**Exercise aim:**
Locate every line in the listing below that contains the word "icon" and copy each of those lines in full.

**Data for the task:**
##############################

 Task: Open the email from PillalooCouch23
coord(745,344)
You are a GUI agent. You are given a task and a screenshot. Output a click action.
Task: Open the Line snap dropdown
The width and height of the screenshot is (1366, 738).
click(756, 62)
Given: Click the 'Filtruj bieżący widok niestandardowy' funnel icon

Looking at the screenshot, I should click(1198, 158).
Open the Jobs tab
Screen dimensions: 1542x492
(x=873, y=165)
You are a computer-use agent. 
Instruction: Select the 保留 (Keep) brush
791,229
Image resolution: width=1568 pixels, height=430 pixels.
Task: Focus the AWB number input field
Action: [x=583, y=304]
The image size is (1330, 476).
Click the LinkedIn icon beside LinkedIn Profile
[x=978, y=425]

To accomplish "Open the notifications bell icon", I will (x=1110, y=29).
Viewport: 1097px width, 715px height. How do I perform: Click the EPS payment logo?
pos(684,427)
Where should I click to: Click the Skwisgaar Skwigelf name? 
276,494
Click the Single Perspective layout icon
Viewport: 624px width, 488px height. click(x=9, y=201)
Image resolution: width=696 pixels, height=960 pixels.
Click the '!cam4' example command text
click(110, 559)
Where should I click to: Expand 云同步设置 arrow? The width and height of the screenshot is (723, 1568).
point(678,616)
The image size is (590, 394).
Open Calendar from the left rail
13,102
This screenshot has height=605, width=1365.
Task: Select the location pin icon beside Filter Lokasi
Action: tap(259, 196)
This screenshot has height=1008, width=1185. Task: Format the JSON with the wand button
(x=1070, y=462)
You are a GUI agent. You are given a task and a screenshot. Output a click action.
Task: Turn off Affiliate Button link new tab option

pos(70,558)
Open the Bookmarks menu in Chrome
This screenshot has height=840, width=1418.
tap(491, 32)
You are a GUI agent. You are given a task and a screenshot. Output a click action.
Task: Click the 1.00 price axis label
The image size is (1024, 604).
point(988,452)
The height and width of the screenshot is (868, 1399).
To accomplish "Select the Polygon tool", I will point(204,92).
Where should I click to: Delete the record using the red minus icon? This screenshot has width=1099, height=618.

##############################

**The output:**
Given: Click the 'Filtruj bieżący widok niestandardowy' funnel icon
Click the LinkedIn icon beside LinkedIn Profile
To accomplish "Open the notifications bell icon", I will (x=1110, y=29).
Click the Single Perspective layout icon
Task: Select the location pin icon beside Filter Lokasi
Where should I click to: Delete the record using the red minus icon? This screenshot has width=1099, height=618.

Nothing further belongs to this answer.